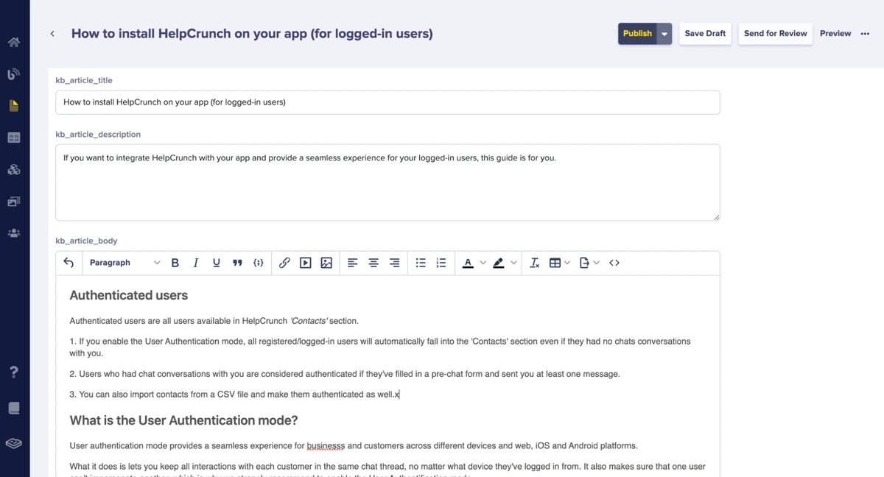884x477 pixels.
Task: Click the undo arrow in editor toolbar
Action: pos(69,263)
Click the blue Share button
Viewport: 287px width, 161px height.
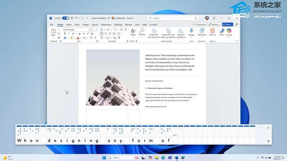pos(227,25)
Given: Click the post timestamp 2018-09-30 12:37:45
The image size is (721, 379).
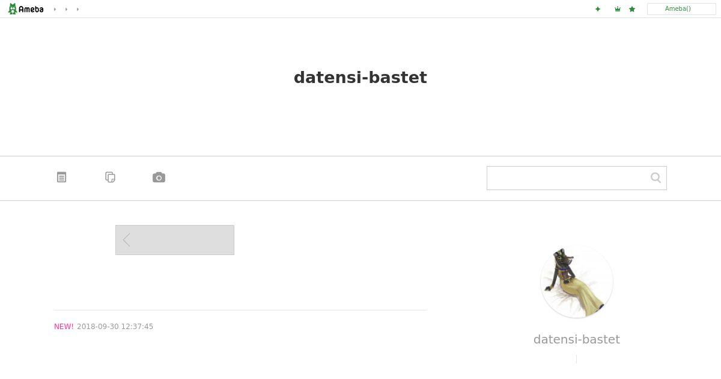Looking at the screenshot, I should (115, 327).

» **EXERCISE**:
Exact reproduction is required. Output only the lines from the one with "Click the blue Share button" through the end of the listing above, both ends included, and no pictures.

» **RESULT OF THE EXERCISE**:
Click the blue Share button
Viewport: 287px width, 161px height.
pos(227,25)
Given: Click the post timestamp 2018-09-30 12:37:45
The image size is (721, 379).
Looking at the screenshot, I should (115, 327).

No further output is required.